* [Exercise directions]
Give back the data in full. Leave nothing out.

Collected data entries
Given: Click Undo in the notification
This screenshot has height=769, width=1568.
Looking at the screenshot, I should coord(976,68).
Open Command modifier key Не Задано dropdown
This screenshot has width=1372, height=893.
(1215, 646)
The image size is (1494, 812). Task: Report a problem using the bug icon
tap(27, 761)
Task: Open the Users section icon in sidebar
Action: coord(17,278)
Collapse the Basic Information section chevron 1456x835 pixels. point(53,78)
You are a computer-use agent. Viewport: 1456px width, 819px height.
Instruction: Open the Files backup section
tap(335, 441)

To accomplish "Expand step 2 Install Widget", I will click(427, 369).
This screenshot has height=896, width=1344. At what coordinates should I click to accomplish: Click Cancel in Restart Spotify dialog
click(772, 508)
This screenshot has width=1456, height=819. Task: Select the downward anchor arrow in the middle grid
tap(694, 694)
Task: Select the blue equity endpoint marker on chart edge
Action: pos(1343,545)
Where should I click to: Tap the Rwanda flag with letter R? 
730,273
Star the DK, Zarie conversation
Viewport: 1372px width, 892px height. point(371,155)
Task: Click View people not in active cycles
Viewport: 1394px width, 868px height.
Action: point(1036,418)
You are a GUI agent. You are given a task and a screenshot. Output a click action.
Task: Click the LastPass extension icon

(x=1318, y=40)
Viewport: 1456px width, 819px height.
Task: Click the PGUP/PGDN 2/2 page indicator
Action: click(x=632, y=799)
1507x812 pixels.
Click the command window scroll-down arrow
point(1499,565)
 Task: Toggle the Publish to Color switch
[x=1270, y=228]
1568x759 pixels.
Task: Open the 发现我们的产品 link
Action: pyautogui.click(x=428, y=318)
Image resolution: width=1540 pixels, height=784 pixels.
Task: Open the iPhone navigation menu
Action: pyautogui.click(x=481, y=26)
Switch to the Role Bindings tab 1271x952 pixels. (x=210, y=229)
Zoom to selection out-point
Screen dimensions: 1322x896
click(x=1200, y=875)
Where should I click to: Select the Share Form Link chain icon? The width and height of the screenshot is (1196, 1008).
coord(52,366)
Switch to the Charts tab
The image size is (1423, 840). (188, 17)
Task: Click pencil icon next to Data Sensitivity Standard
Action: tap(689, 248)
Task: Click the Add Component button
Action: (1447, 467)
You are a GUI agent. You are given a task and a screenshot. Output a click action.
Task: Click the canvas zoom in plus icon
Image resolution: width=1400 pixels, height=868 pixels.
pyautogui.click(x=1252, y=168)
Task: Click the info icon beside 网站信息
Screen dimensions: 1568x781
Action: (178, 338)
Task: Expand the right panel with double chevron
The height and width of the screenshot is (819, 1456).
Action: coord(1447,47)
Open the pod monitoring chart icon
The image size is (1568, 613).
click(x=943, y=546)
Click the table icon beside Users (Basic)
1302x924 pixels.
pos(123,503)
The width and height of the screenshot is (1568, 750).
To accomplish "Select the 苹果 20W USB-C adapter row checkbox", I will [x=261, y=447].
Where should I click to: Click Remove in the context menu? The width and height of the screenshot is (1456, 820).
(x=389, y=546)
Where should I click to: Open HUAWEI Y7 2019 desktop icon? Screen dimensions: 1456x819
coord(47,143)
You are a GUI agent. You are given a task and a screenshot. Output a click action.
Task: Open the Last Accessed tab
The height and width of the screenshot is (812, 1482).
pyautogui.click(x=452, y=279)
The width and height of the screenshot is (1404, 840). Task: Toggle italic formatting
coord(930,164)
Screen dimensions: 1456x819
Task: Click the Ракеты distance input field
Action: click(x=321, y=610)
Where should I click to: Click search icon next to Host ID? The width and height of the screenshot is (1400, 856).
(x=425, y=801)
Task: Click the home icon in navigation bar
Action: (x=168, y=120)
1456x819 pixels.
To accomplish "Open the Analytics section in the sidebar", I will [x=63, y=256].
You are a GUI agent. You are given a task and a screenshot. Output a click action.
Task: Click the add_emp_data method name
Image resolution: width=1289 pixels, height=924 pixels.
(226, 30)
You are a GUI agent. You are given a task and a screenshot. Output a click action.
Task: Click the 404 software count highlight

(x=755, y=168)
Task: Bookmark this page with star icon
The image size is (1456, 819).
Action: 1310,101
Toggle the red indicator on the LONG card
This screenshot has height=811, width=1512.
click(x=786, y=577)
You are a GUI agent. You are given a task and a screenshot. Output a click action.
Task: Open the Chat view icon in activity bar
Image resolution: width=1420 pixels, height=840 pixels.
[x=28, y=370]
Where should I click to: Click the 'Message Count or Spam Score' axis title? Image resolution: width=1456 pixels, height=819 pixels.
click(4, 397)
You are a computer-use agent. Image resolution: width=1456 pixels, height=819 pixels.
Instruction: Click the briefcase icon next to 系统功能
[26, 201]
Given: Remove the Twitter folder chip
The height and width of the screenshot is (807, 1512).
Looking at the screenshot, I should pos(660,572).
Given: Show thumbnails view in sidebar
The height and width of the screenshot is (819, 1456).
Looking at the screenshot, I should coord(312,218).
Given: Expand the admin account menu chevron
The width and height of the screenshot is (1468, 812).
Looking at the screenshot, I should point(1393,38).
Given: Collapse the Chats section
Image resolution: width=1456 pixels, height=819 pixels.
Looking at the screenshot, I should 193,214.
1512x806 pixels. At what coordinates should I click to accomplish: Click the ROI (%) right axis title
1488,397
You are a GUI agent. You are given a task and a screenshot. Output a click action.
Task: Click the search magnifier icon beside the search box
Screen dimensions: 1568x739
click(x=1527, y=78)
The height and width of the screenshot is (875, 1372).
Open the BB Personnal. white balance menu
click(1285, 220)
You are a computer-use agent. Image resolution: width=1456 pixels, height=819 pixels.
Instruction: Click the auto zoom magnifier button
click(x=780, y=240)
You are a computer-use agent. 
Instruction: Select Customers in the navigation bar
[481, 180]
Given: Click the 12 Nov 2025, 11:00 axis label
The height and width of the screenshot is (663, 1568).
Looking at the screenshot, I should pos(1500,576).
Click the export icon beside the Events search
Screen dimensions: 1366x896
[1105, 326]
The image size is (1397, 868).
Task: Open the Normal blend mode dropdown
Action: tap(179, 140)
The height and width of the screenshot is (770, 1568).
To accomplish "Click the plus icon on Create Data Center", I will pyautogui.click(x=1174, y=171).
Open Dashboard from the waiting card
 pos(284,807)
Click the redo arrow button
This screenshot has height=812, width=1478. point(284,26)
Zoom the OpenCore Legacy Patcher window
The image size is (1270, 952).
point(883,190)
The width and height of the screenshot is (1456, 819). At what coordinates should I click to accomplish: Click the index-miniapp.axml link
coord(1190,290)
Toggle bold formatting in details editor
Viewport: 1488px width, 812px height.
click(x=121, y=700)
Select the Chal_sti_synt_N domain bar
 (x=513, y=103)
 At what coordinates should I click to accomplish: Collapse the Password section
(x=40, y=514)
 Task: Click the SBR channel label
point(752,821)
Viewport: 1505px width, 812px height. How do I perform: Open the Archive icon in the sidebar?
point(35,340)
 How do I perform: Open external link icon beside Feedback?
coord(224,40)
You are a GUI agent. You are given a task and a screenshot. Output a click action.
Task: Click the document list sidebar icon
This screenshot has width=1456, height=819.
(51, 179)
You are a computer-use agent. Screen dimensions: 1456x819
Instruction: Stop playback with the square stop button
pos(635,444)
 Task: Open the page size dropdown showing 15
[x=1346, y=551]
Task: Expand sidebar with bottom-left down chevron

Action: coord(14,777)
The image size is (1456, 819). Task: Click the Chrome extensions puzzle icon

* [Solved exercise]
Given: Click Undo in the notification
This screenshot has height=769, width=1568.
Looking at the screenshot, I should coord(976,68).
Open Command modifier key Не Задано dropdown
This screenshot has width=1372, height=893.
(1215, 646)
The image size is (1494, 812). Task: Report a problem using the bug icon
tap(27, 761)
Task: Open the Users section icon in sidebar
Action: coord(17,278)
Collapse the Basic Information section chevron 1456x835 pixels. point(53,78)
You are a computer-use agent. Viewport: 1456px width, 819px height.
Instruction: Open the Files backup section
tap(335, 441)

To accomplish "Expand step 2 Install Widget", I will click(427, 369).
This screenshot has height=896, width=1344. At what coordinates should I click to accomplish: Click Cancel in Restart Spotify dialog
click(772, 508)
This screenshot has width=1456, height=819. Task: Select the downward anchor arrow in the middle grid
tap(694, 694)
Task: Select the blue equity endpoint marker on chart edge
Action: pos(1343,545)
Where should I click to: Tap the Rwanda flag with letter R? 
730,273
Star the DK, Zarie conversation
Viewport: 1372px width, 892px height. point(371,155)
Task: Click View people not in active cycles
Viewport: 1394px width, 868px height.
Action: point(1036,418)
You are a GUI agent. You are given a task and a screenshot. Output a click action.
Task: Click the LastPass extension icon

(x=1318, y=40)
Viewport: 1456px width, 819px height.
Task: Click the PGUP/PGDN 2/2 page indicator
Action: click(x=632, y=799)
1507x812 pixels.
Click the command window scroll-down arrow
point(1499,565)
 Task: Toggle the Publish to Color switch
[x=1270, y=228]
1568x759 pixels.
Task: Open the 发现我们的产品 link
Action: pyautogui.click(x=428, y=318)
Image resolution: width=1540 pixels, height=784 pixels.
Task: Open the iPhone navigation menu
Action: pyautogui.click(x=481, y=26)
Switch to the Role Bindings tab 1271x952 pixels. (x=210, y=229)
Zoom to selection out-point
Screen dimensions: 1322x896
click(x=1200, y=875)
Where should I click to: Select the Share Form Link chain icon? The width and height of the screenshot is (1196, 1008).
coord(52,366)
Switch to the Charts tab
The image size is (1423, 840). (188, 17)
Task: Click pencil icon next to Data Sensitivity Standard
Action: tap(689, 248)
Task: Click the Add Component button
Action: (1447, 467)
You are a GUI agent. You are given a task and a screenshot. Output a click action.
Task: Click the canvas zoom in plus icon
Image resolution: width=1400 pixels, height=868 pixels.
pyautogui.click(x=1252, y=168)
Task: Click the info icon beside 网站信息
Screen dimensions: 1568x781
Action: (178, 338)
Task: Expand the right panel with double chevron
The height and width of the screenshot is (819, 1456).
Action: coord(1447,47)
Open the pod monitoring chart icon
The image size is (1568, 613).
click(x=943, y=546)
Click the table icon beside Users (Basic)
1302x924 pixels.
pos(123,503)
The width and height of the screenshot is (1568, 750).
To accomplish "Select the 苹果 20W USB-C adapter row checkbox", I will [x=261, y=447].
Where should I click to: Click Remove in the context menu? The width and height of the screenshot is (1456, 820).
(x=389, y=546)
Where should I click to: Open HUAWEI Y7 2019 desktop icon? Screen dimensions: 1456x819
coord(47,143)
You are a GUI agent. You are given a task and a screenshot. Output a click action.
Task: Open the Last Accessed tab
The height and width of the screenshot is (812, 1482).
pyautogui.click(x=452, y=279)
The width and height of the screenshot is (1404, 840). Task: Toggle italic formatting
coord(930,164)
Screen dimensions: 1456x819
Task: Click the Ракеты distance input field
Action: click(x=321, y=610)
Where should I click to: Click search icon next to Host ID? The width and height of the screenshot is (1400, 856).
(x=425, y=801)
Task: Click the home icon in navigation bar
Action: (x=168, y=120)
1456x819 pixels.
To accomplish "Open the Analytics section in the sidebar", I will [x=63, y=256].
You are a GUI agent. You are given a task and a screenshot. Output a click action.
Task: Click the add_emp_data method name
Image resolution: width=1289 pixels, height=924 pixels.
(226, 30)
You are a GUI agent. You are given a task and a screenshot. Output a click action.
Task: Click the 404 software count highlight

(x=755, y=168)
Task: Bookmark this page with star icon
The image size is (1456, 819).
Action: 1310,101
Toggle the red indicator on the LONG card
This screenshot has height=811, width=1512.
click(x=786, y=577)
You are a GUI agent. You are given a task and a screenshot. Output a click action.
Task: Open the Chat view icon in activity bar
Image resolution: width=1420 pixels, height=840 pixels.
[x=28, y=370]
Where should I click to: Click the 'Message Count or Spam Score' axis title? Image resolution: width=1456 pixels, height=819 pixels.
click(4, 397)
You are a computer-use agent. Image resolution: width=1456 pixels, height=819 pixels.
Instruction: Click the briefcase icon next to 系统功能
[26, 201]
Given: Remove the Twitter folder chip
The height and width of the screenshot is (807, 1512).
Looking at the screenshot, I should pos(660,572).
Given: Show thumbnails view in sidebar
The height and width of the screenshot is (819, 1456).
Looking at the screenshot, I should coord(312,218).
Given: Expand the admin account menu chevron
The width and height of the screenshot is (1468, 812).
Looking at the screenshot, I should point(1393,38).
Given: Collapse the Chats section
Image resolution: width=1456 pixels, height=819 pixels.
Looking at the screenshot, I should 193,214.
1512x806 pixels. At what coordinates should I click to accomplish: Click the ROI (%) right axis title
1488,397
You are a GUI agent. You are given a task and a screenshot. Output a click action.
Task: Click the search magnifier icon beside the search box
Screen dimensions: 1568x739
click(x=1527, y=78)
The height and width of the screenshot is (875, 1372).
Open the BB Personnal. white balance menu
click(1285, 220)
You are a computer-use agent. Image resolution: width=1456 pixels, height=819 pixels.
Instruction: Click the auto zoom magnifier button
click(x=780, y=240)
You are a computer-use agent. 
Instruction: Select Customers in the navigation bar
[481, 180]
Given: Click the 12 Nov 2025, 11:00 axis label
The height and width of the screenshot is (663, 1568).
Looking at the screenshot, I should pos(1500,576).
Click the export icon beside the Events search
Screen dimensions: 1366x896
[1105, 326]
The image size is (1397, 868).
Task: Open the Normal blend mode dropdown
Action: tap(179, 140)
The height and width of the screenshot is (770, 1568).
To accomplish "Click the plus icon on Create Data Center", I will pyautogui.click(x=1174, y=171).
Open Dashboard from the waiting card
 pos(284,807)
Click the redo arrow button
This screenshot has height=812, width=1478. point(284,26)
Zoom the OpenCore Legacy Patcher window
The image size is (1270, 952).
point(883,190)
The width and height of the screenshot is (1456, 819). At what coordinates should I click to accomplish: Click the index-miniapp.axml link
coord(1190,290)
Toggle bold formatting in details editor
Viewport: 1488px width, 812px height.
click(x=121, y=700)
Select the Chal_sti_synt_N domain bar
 (x=513, y=103)
 At what coordinates should I click to accomplish: Collapse the Password section
(x=40, y=514)
 Task: Click the SBR channel label
point(752,821)
Viewport: 1505px width, 812px height. How do I perform: Open the Archive icon in the sidebar?
point(35,340)
 How do I perform: Open external link icon beside Feedback?
coord(224,40)
You are a GUI agent. You are given a task and a screenshot. Output a click action.
Task: Click the document list sidebar icon
This screenshot has width=1456, height=819.
(51, 179)
You are a computer-use agent. Screen dimensions: 1456x819
Instruction: Stop playback with the square stop button
pos(635,444)
 Task: Open the page size dropdown showing 15
[x=1346, y=551]
Task: Expand sidebar with bottom-left down chevron

Action: coord(14,777)
The image size is (1456, 819). Task: Click the Chrome extensions puzzle icon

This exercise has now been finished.